The process to produce tea is not too different from what happens when you brew coffee but it is important to note that tea leaves are not roasted like coffee beans which means they don’t release as many chemicals into the air during roasting as coffee beans do when they’re roasted.

The leaves are usually steeped in boiling water for around four to five minutes before removing the teabag or straining the liquid into a cup. A light, fresh-tasting, and very refreshing drink which is good for people who have high blood pressure, diabetes, or heart problems.

Read also: The Supplements Industry Should Be at the Forefront of the Sustainability Movement

Are teabags biodegradable waste?

Teabags: you have them in all shapes and sizes. Usually, they are made of paper, sometimes plastic, but often a combination of these. Canadian research now shows that plastic tea bags excrete billions of pieces of plastic. “Those bags have to be removed, that seems clear to me,” says Dutch professor Dick Vethaak.

You don’t see it and you don’t taste it, but if you use a plastic tea bag, you are really drinking pieces of plastic. Very small pieces. To be precise: 11.6 billion microplastics and 3.1 billion nano plastics.

It cannot be healthy, but whether it is really unhealthy is currently being investigated. The Dutch professor Dick Vethaak is not reassured. He works at the Deltares knowledge institute and is also a VU professor of water quality and health.

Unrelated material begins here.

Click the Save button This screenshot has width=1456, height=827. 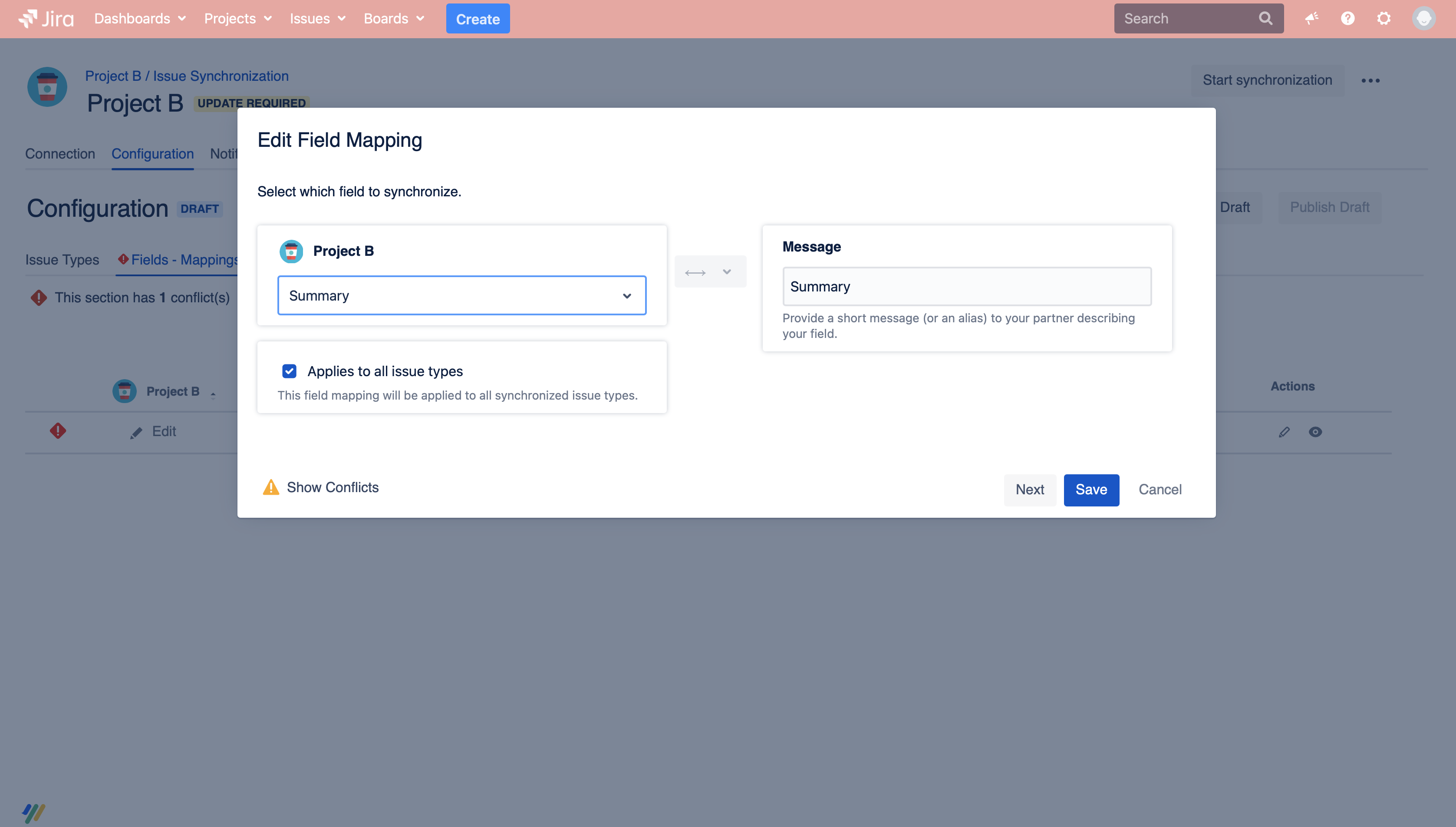pos(1090,490)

Canadian scientists have shown that so many plastic particles get into your tea. They dipped four different nylon or PET plastic bags in water at 95 degrees Celsius. The amounts of micro-and nanoparticles they found were much greater than those found in food and water to date.

Teabag belongs to the residual waste

Coffee pods and tea bags are not part of the PMD or GFT, Milieucentraal reports. “The filter paper of coffee pads and most tea bags contains plastic,” it reads.

There are tea bags that are compostable, for example with the bioplastic solon, but because waste processors cannot distinguish between tea bags made of paper, plastic, or bioplastic, the motto is all tea bags are treated as residual waste. Until all tea bags (must be) compostable.